(Stored items)
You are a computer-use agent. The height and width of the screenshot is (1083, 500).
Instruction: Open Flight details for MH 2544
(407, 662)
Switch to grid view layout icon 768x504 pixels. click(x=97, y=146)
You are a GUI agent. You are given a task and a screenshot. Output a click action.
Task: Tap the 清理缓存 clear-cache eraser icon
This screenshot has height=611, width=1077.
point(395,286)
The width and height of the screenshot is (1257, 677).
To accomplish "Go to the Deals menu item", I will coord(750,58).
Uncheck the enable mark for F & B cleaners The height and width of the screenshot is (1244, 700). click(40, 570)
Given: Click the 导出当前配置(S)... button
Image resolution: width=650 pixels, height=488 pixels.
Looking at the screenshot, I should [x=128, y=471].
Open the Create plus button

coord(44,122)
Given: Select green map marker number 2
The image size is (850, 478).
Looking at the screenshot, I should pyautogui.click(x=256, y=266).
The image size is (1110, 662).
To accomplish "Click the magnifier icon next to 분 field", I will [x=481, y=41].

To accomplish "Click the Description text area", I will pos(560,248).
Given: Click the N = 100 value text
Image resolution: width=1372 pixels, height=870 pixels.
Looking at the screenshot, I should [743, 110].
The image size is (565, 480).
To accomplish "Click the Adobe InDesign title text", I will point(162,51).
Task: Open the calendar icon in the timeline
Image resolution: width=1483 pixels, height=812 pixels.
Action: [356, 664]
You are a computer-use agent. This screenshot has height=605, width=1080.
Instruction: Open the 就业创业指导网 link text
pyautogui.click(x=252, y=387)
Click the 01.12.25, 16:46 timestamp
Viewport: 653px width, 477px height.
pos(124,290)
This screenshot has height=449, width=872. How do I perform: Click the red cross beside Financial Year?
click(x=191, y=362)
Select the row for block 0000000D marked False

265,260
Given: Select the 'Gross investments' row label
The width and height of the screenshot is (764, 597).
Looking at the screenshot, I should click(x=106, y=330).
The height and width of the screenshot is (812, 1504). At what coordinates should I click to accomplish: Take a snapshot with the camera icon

# Required work:
Retrieve each line of the data in which the word "accomplish" can be found.

# Result:
To accomplish "Go to the Deals menu item", I will coord(750,58).
To accomplish "Click the magnifier icon next to 분 field", I will [x=481, y=41].
To accomplish "Click the Description text area", I will pos(560,248).
To accomplish "Click the Adobe InDesign title text", I will point(162,51).
The height and width of the screenshot is (812, 1504). At what coordinates should I click to accomplish: Take a snapshot with the camera icon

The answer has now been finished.